How ChatGPT and Generative AI Could Change the Way We Travel

How ChatGPT and Generative AI Could Change the Way We Travel

The systems take an enormous amount of investment, data and human work to create, she said, so it will be more efficient to build on top of them. A travel insurance company, for example, could build a system using the natural-language capabilities of software like ChatGPT that would help travelers choose the most appropriate policies or guide them through the process of submitting claims.

Generative A.I. could also improve foreign-language translation, potentially helping travelers conduct conversations with local people, Dr. Caliskan said. And combined with virtual reality technology, it could also allow travel companies to give customers a preview “visit” of a destination using a virtual reality headset, without leaving home.

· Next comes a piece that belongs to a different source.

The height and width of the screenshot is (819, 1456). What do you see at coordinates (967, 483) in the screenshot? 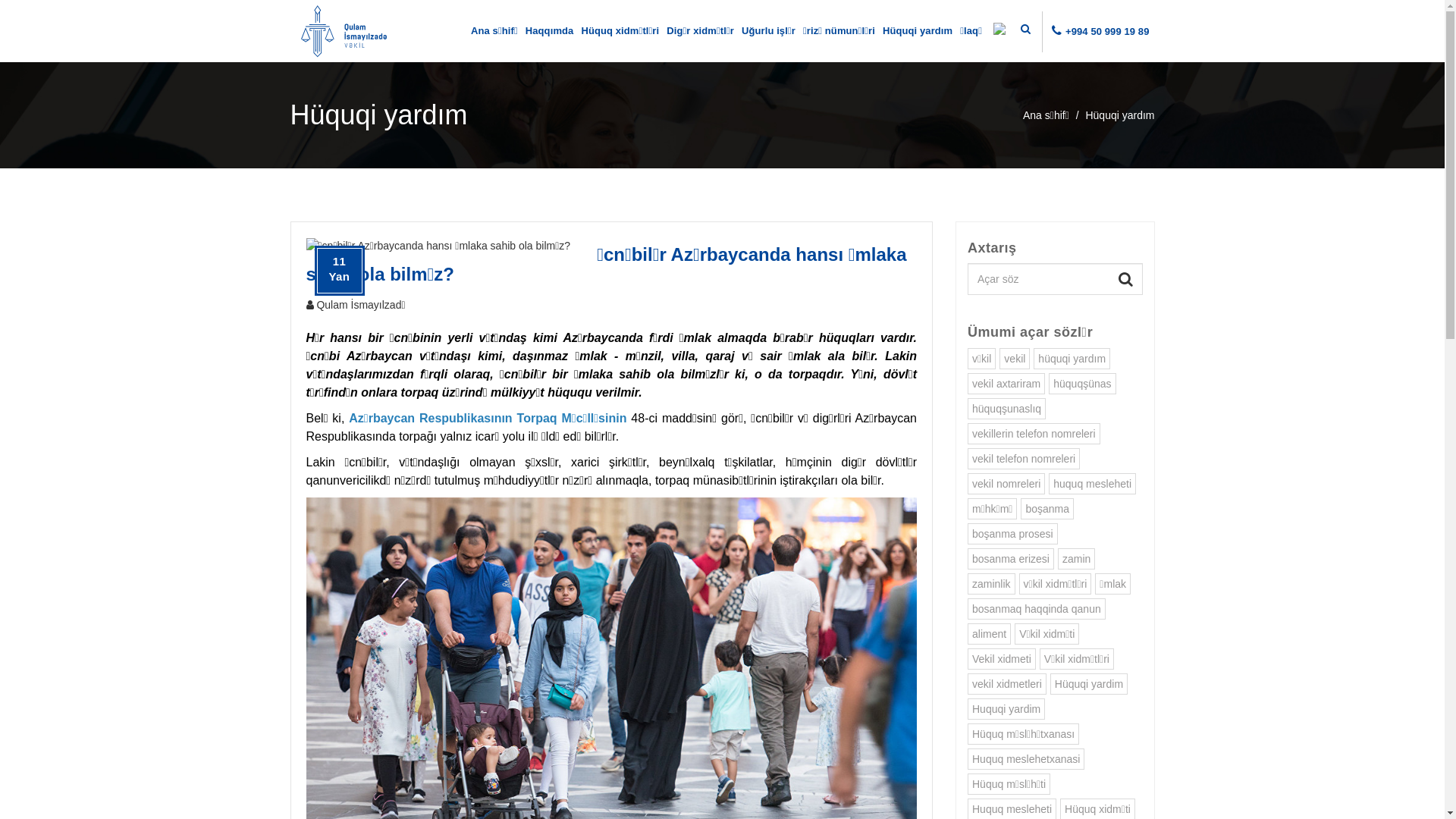
I see `'vekil nomreleri'` at bounding box center [967, 483].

Jeff Low, the chief executive of Stash Hotels Rewards, a company that awards loyalty points for staying at a set of independent hotels, worries about the effect new A.I. like ChatGPT may have on the lodging industry. If one promise of artificial intelligence is automating routine tasks so that workers can personally connect with guests, “the reality is different,” Mr. Low said. Hotels have already been more likely to cut jobs when A.I. was introduced, he said, for example, reducing front desk staff when automated check-in became popular. “Interacting with people is an important part of travel,” he said. “And hotels can differentiate themselves through those connections.”

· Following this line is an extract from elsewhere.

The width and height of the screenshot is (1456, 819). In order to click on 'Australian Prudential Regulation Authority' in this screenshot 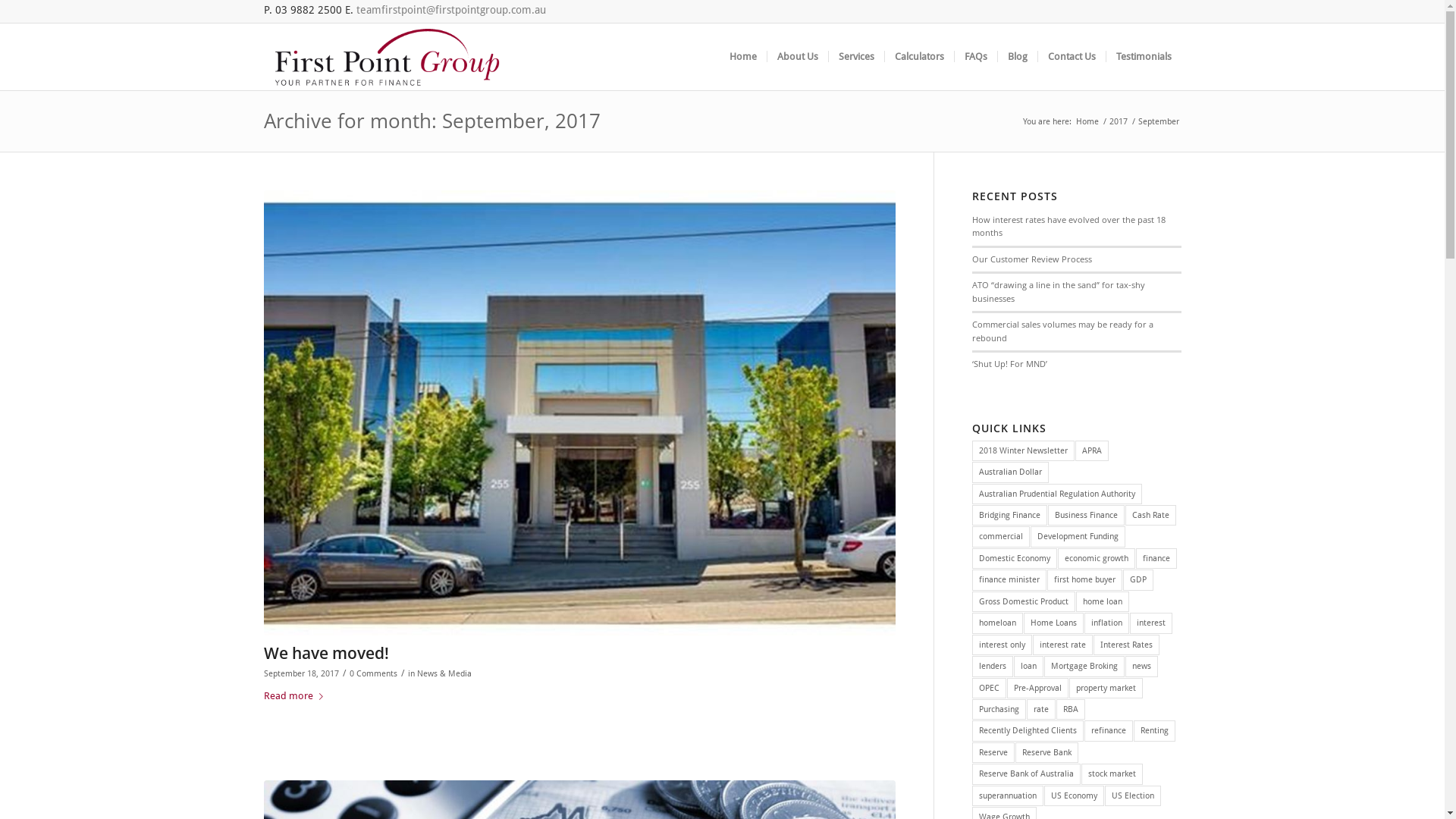, I will do `click(1056, 494)`.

Mr. Low also worries that unethical companies could use software like ChatGPT to undermine the value of guest reviews on travel sites, information many rely on to make hotel choices. This kind of software could make it easier for so-called review farms — which create fake positive or negative postings — to become more sophisticated, perhaps even creating traveler profiles that will pump out seemingly legitimate reviews over months and years, he said. Travel companies have systems to weed out fake reviews, he said, “but if a college professor can’t tell if a bot wrote a student’s paper, how will Tripadvisor know if a review is legitimate?”

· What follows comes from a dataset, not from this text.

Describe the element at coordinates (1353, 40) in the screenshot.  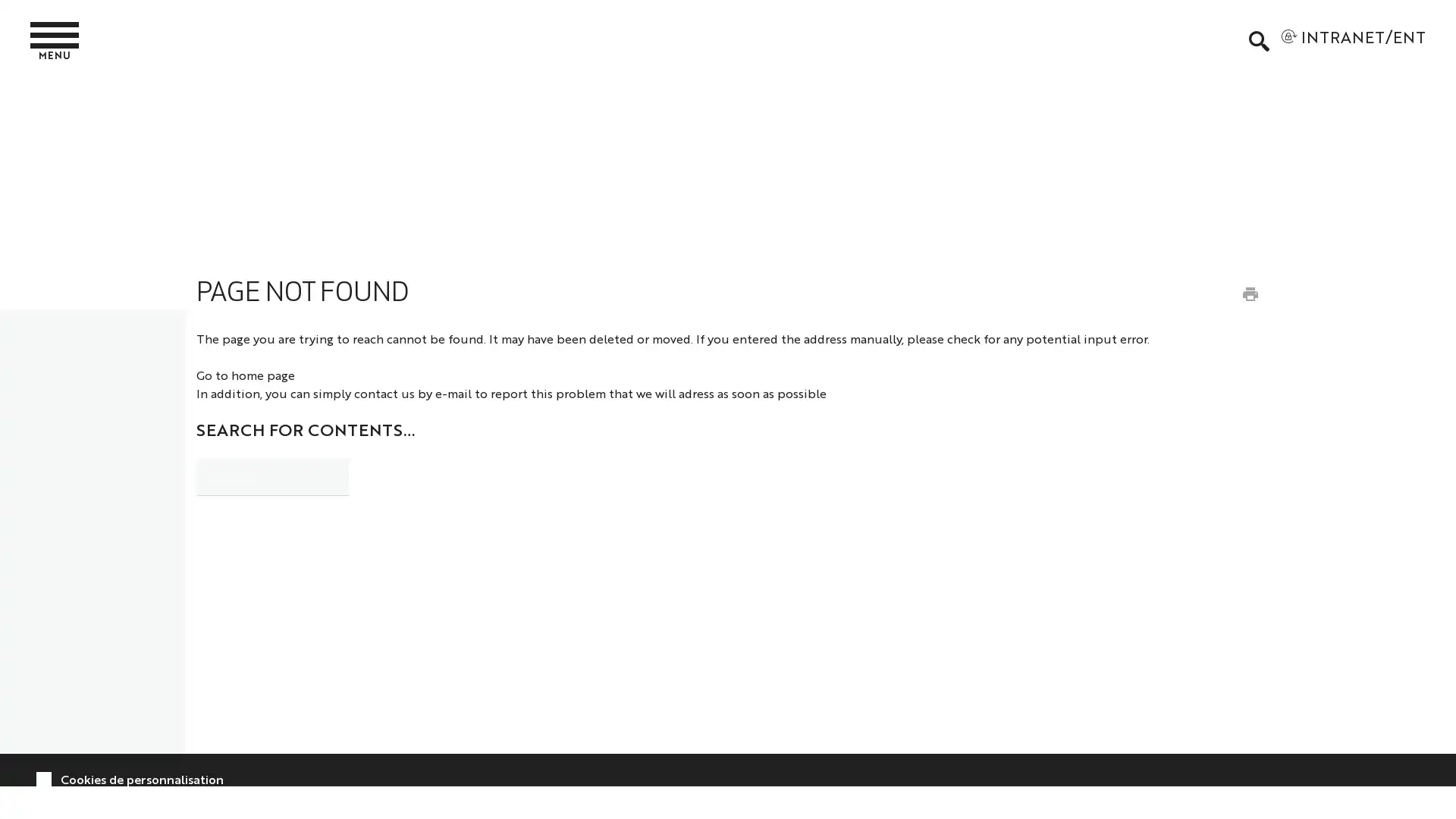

There are other potential downsides as the capabilities of generative A.I. are used by more travel providers. A natural-language answer sounds very authoritative, “so people will believe it more than they should,” Mr. Burt said. And because Google loves fresh content when it comes to ranking search results, companies that want to raise their internet profiles may start using ChatGPT-like software to write an ever-larger raft of blog and social media posts. The internet “might become an A.I. junk land,” Mr. Burt said.